Quoted passage:
Health Highlights: Feb. 11, 2021
Robert F. Kennedy's Anti-Vaxxer Instagram Account Taken Down
Robert F. Kennedy Jr.'s Instagram account has been taken down over false information about the new coronavirus and vaccinations, Facebook says.
"We removed this account for repeatedly sharing debunked claims about the coronavirus or vaccines," Facebook, which owns Instagram, said in a statement, The New York Times reported.
Kennedy, a prominent anti-vaccine activist who is the son of the former senator and U.S. Attorney General Robert F. Kennedy, had 800,000 Instagram followers.
Along with Kennedy's Instagram account, Facebook said it removed eight other Instagram accounts and Facebook pages on Wednesday under tighter restrictions on vaccine misinformation, The Times reported.
However, Kennedy's Facebook page, which makes many of the same unfounded claims and has more than 300,000 followers, was not removed, and there are no plans "at this time" to take it down, Facebook said.
A 2019 study found that Kennedy's nonprofit, now called Children's Health Defense, and another group had funded more than half of Facebook ads spreading vaccine misinformation, The Times reported.
Millions of Bogus N95 Face Masks Sold to Americans
Sales of foreign-made counterfeit N95 face masks in at least five states are being investigated by U.S. officials.

Data:
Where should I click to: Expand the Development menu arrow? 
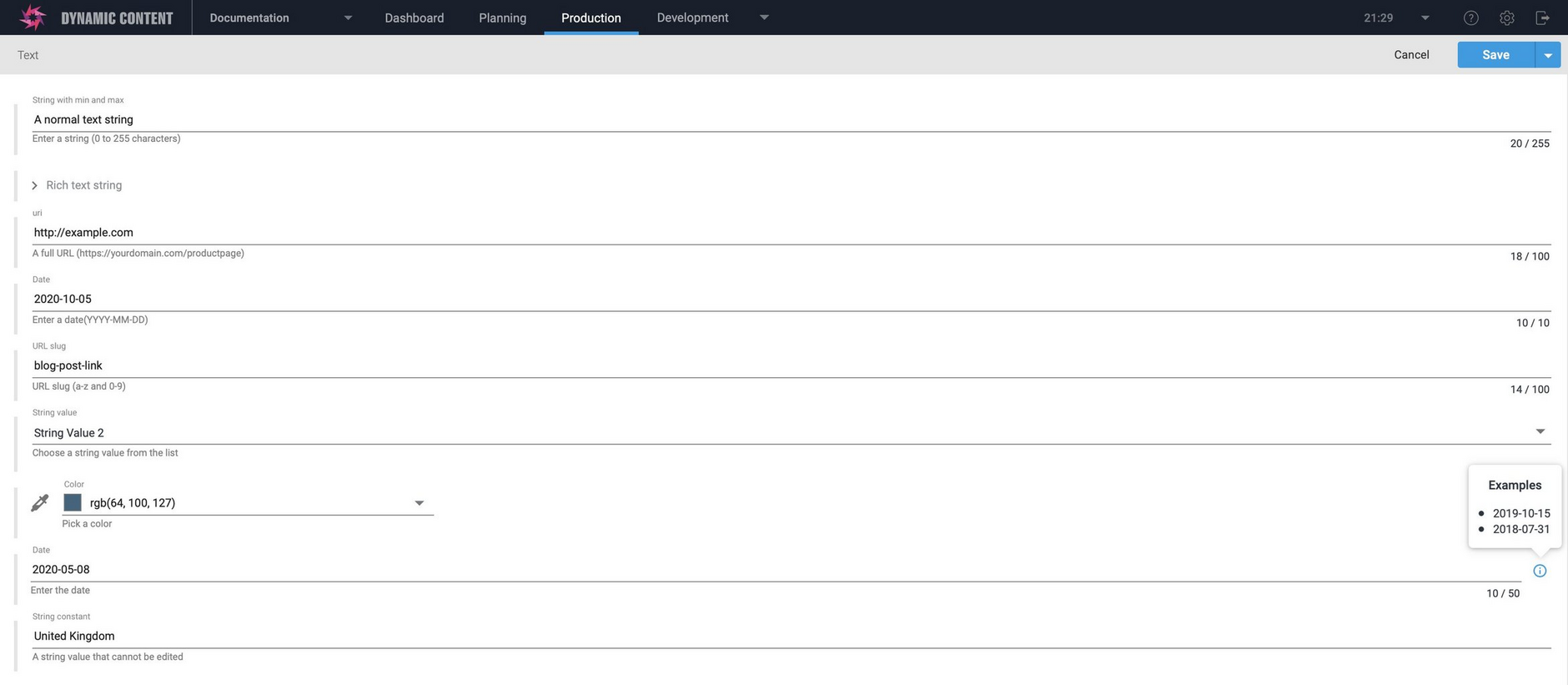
* * *
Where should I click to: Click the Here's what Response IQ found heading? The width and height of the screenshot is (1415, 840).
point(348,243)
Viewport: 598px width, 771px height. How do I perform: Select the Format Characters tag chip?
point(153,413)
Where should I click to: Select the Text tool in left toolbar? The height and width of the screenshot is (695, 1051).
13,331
==
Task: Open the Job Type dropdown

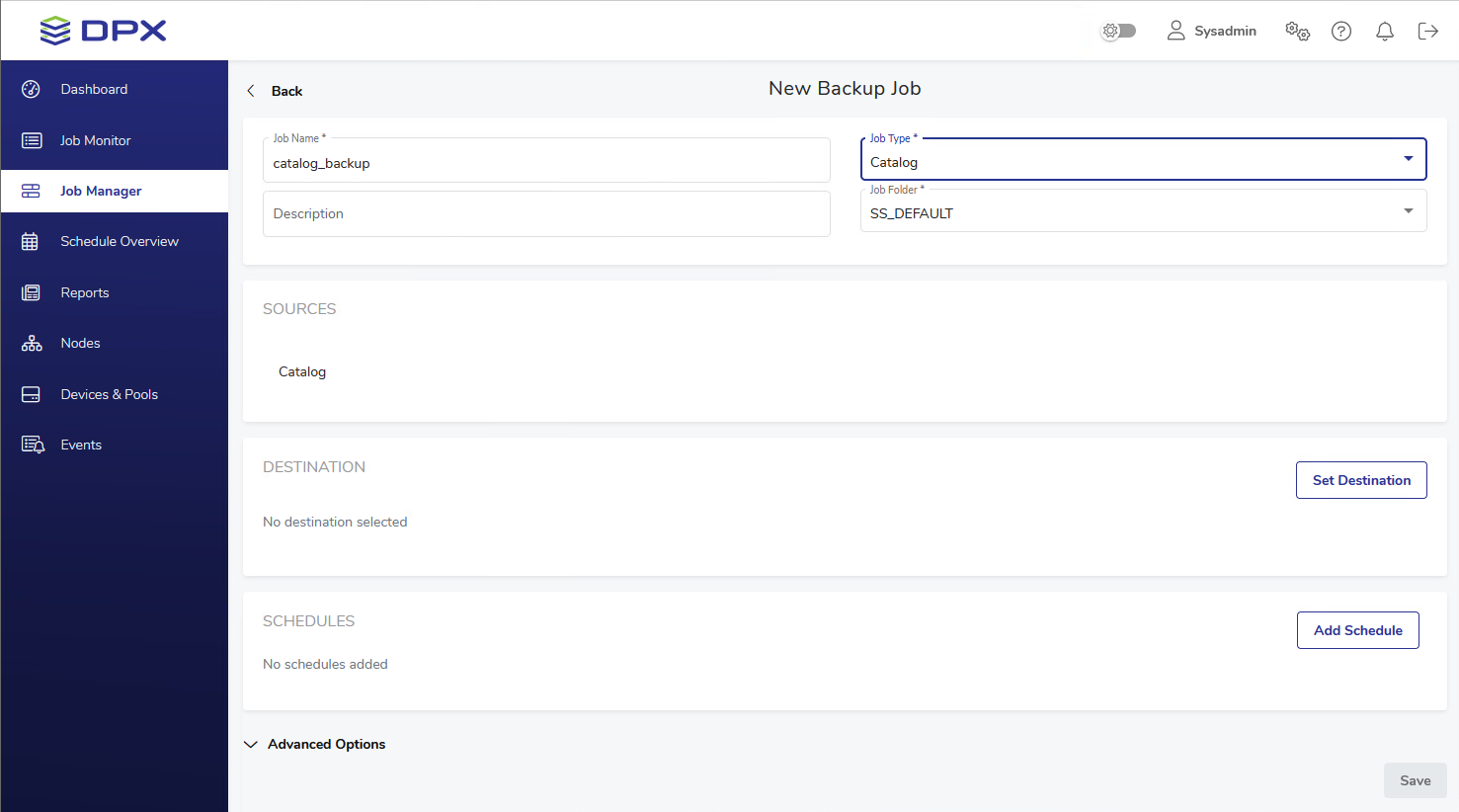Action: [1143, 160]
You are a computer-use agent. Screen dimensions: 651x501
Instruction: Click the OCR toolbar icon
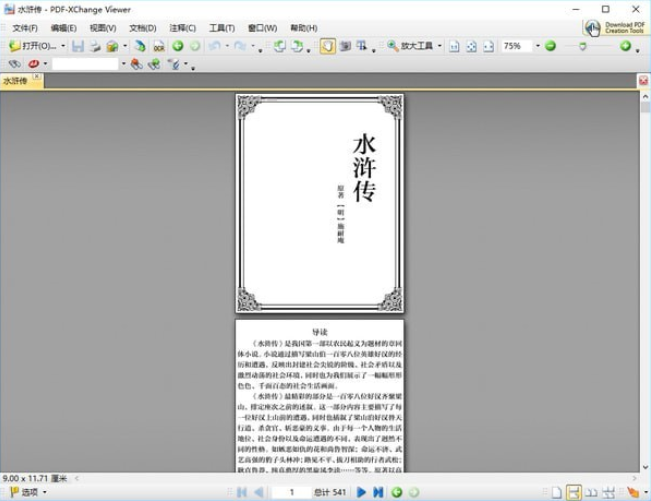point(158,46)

Exercise tasks:
• a. In the Health Highlights news brief, how many Instagram followers did Robert F. Kennedy Jr. have?
• b. Extend the Health Highlights news brief, picking up right after its final sentence about the investigation into counterfeit N95 masks.

Responses per task:
• a. 800,000

• b.
The fake 3M masks were sold to hospitals, medical facilities and government agencies. Such bogus products could put health care workers at risk of coronavirus infection, the Associated Press reported.
There have been already more than 1,250 raids by law enforcement that resulted in the seizure of 10 million counterfeit 3M masks alone, the AP reported.
The counterfeit masks give users "a false sense of security," said Steve Francis, assistant director for global trade investigations with the Homeland Security Department's principal investigative arm, the AP reported.
Officials in Washington state examined their mask supply, and discovered that 300,000 masks they had purchased for about $1.4 million were counterfeit. Officials are investigating.
Beth Zborowski, of the Washington State Hospital Association, said the fraud has the potential to affect 1.9 million masks but they are mostly in stockpile at the moment
Health care workers "have plenty of anxieties on a day-to-day basis. They don't need to also worry about whether their masks are fake," Zborowski said.
But Francis noted that, "We've seen a lot of fraud and other illegal activity."
Federal investigators say there has been an increase in phony websites purporting to sell vaccines as well as fake medicine produced overseas and scams involving personal protective equipment. The schemes deliver phony products, unlike fraud earlier in the pandemic that focused more on fleecing customers, the AP reported.
Supreme Court Should Uphold Affordable Care Act: Biden Administration
The entire Affordable Care Act should be upheld, the U.S. Justice Department says in a letter filed with the Supreme Court Wednesday.
That stance under the Biden administration reverses a Trump administration position in an important case before the court, the Associated Press reported.
The Trump White House had asked the court to scrap the entire law after Congress eliminated a major provision that penalized people for not having health insurance.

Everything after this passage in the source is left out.